医療が“動きはじめる”とは、単に診療がスタートするだけではなく、患者さんと医療者双方が安心して過ごせる環境が整っていくプロセスでもあるということ。 そのことを全員が意識しながら、日々の外来づくりに取り組んでいます。
医療と笑顔が息づき始める場所
外来が活気づく中、小児がん病棟には子どもたちの笑顔が広がっていました。
本格的な医療活動の開始にともない、吉岡医師がACMCに入り、病室一つひとつを丁寧に訪れていました。子どもたちや親御さんとの交流には温かな時間が流れており、やさしい雰囲気に包まれていました。

さらに、小児がん病棟では音楽会も開催されました。
企画してくれたのは、カンボジア人のラクスメイ医師と、OG看護師としてサポートに入ってくれていた久島看護師です。
新しくなった広く明るいプレイルームに、美しい音色が響き渡ります。
音楽に包まれた子どもたちはとても幸せそうで、なかにはウクレレを手に参加する男の子の姿も。
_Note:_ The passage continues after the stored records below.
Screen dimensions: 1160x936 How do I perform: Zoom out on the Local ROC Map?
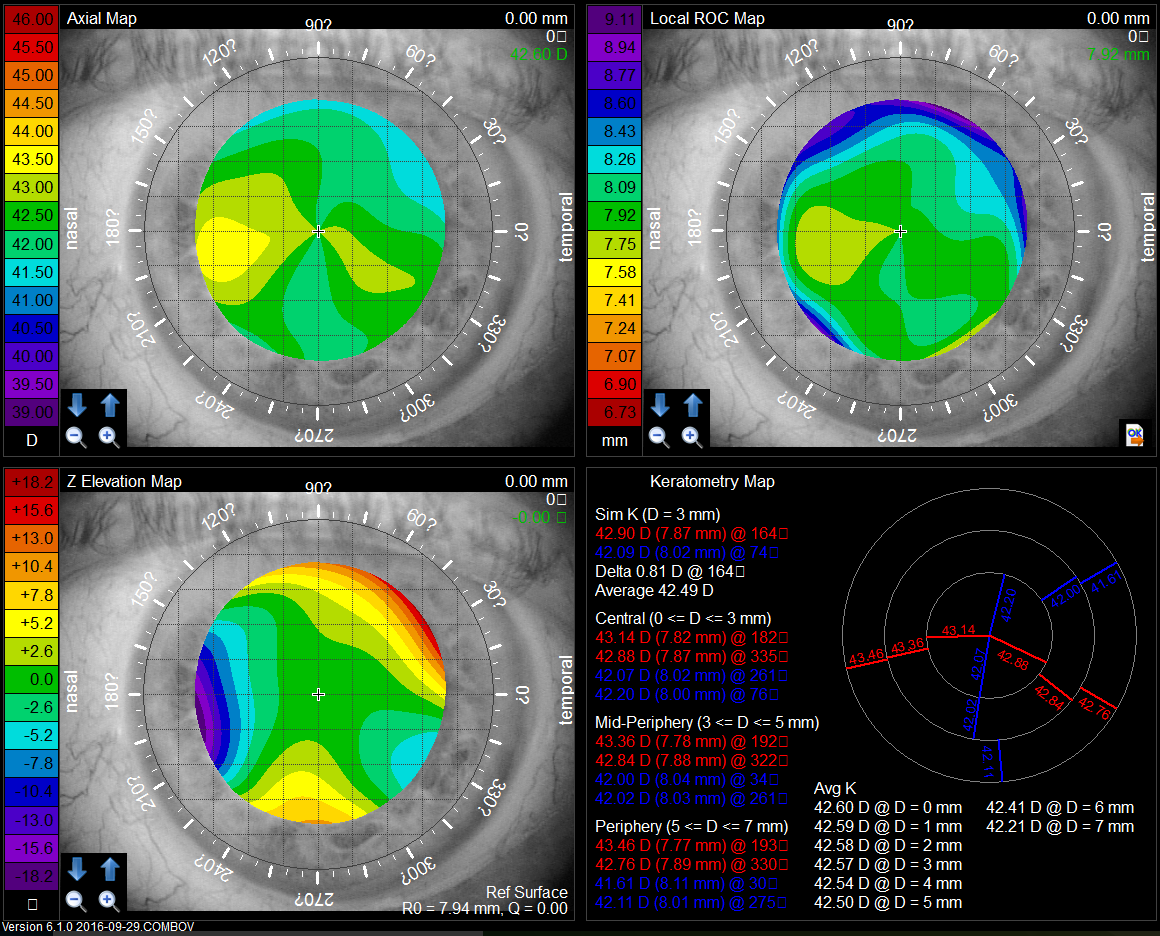coord(659,437)
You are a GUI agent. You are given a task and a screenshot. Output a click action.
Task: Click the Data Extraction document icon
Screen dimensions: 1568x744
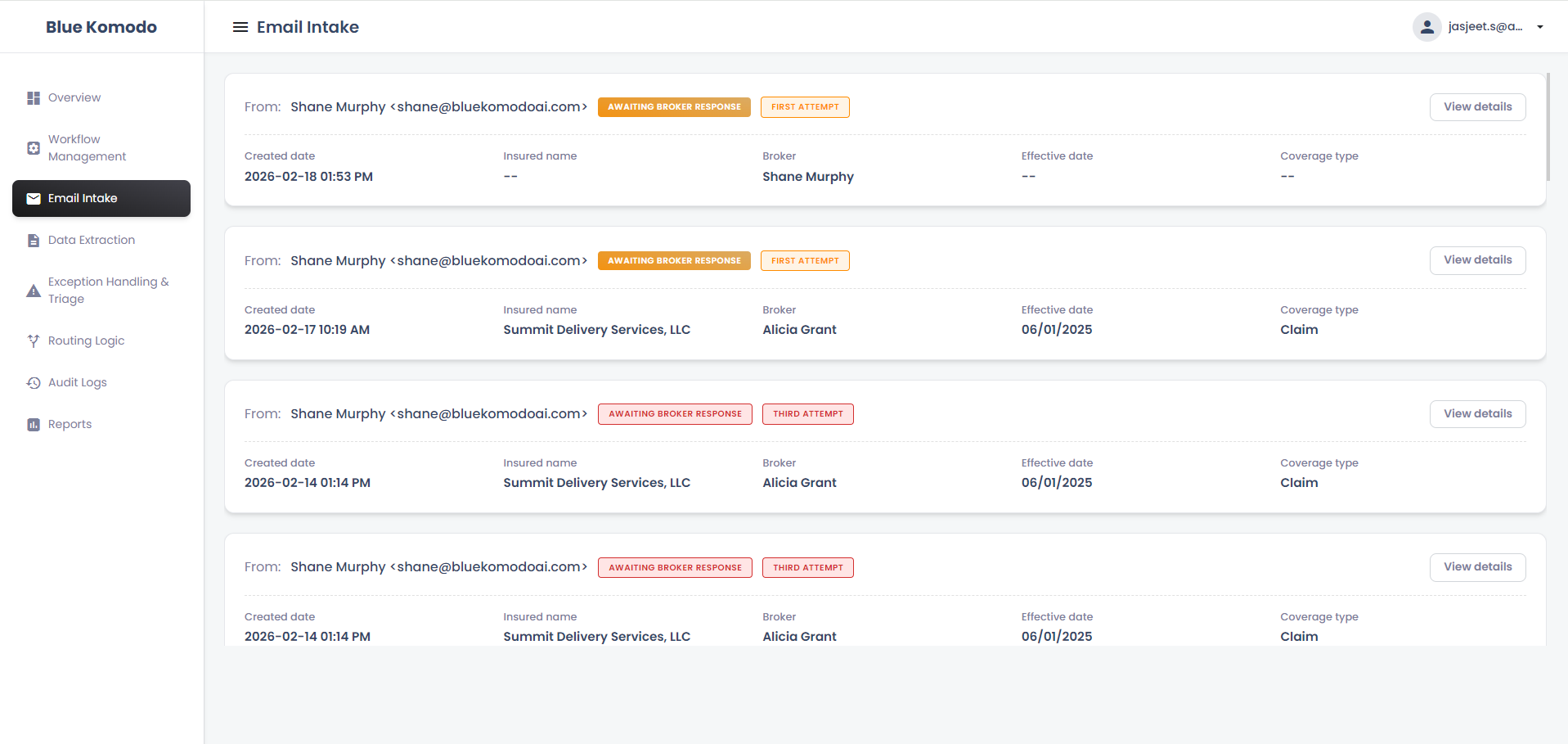(34, 241)

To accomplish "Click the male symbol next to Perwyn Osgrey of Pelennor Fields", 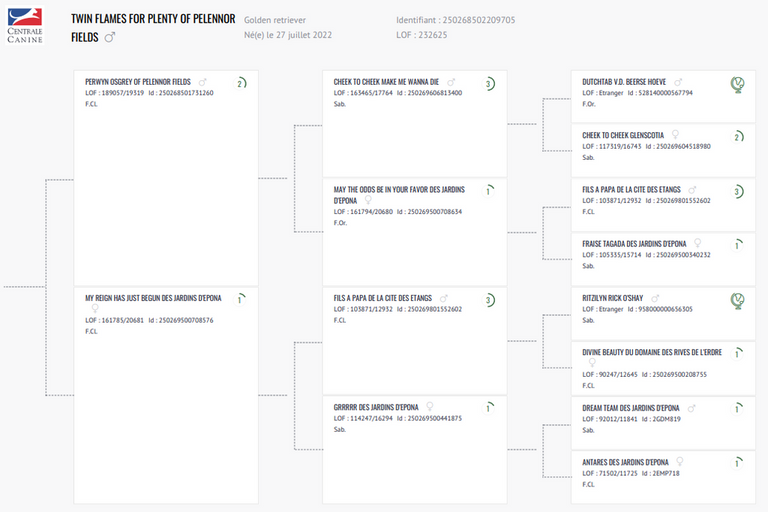I will pyautogui.click(x=202, y=82).
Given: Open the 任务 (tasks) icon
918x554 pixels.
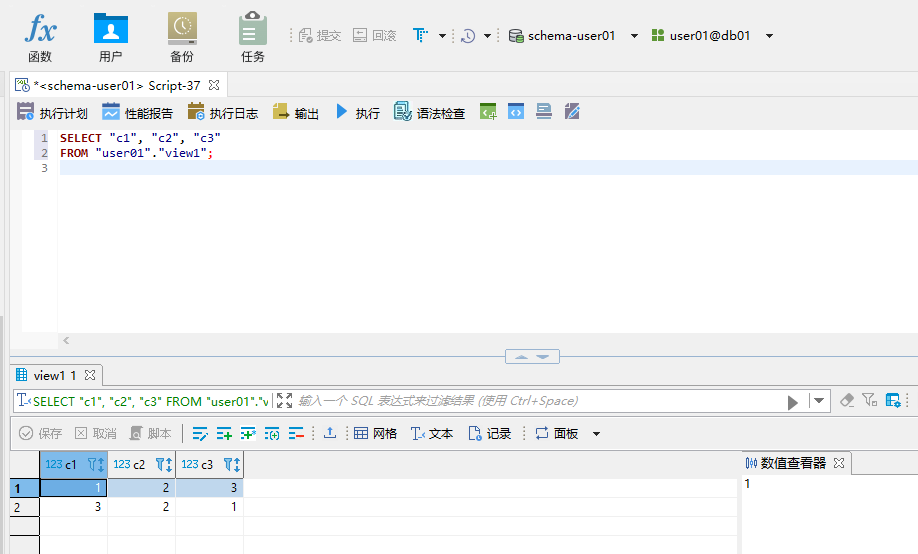Looking at the screenshot, I should click(x=253, y=37).

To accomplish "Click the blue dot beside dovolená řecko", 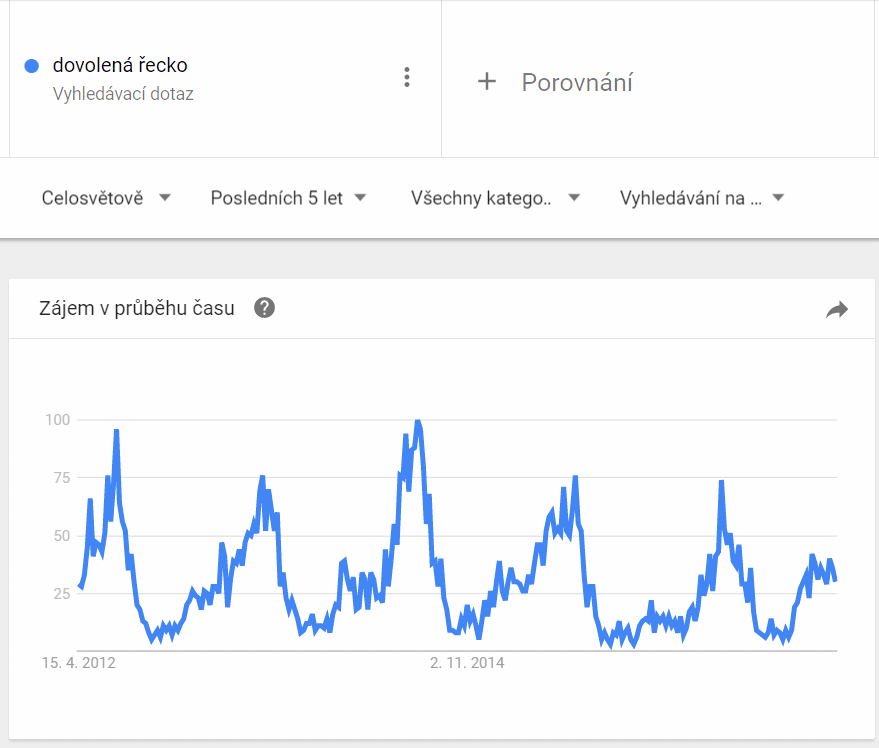I will [x=31, y=66].
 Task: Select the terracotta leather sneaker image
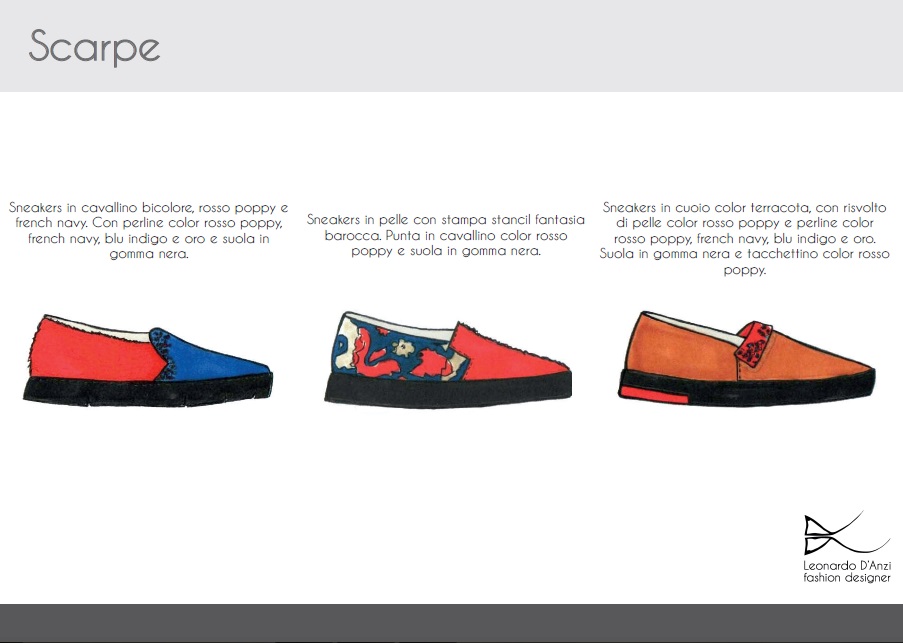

その場にいた誰もが、音楽を通して子どもたちが少しずつ笑顔になっていく瞬間を静かに見守っていました。
この音楽会は、子どもたちだけでなく、保護者やスタッフにとっても心の温まる時間となり、 「この場所で、この子たちと、この時間を迎えられた」 という喜びが、病棟全体に広がっていました。

新病院の未来へ、医療と笑顔が根づくために
新病院としての第一歩を踏み出したこの一週間。
ここから積み重ねていく診療や、子どもたちの笑顔のひとつひとつが、ジャパンハートアジア医療センターを「医療と安心が宿る場所」へと育てていくのだと感じています。
これからも子どもたちとご家族に寄り添いながら、この場所をよりよい病院へ育てていきたいと思います。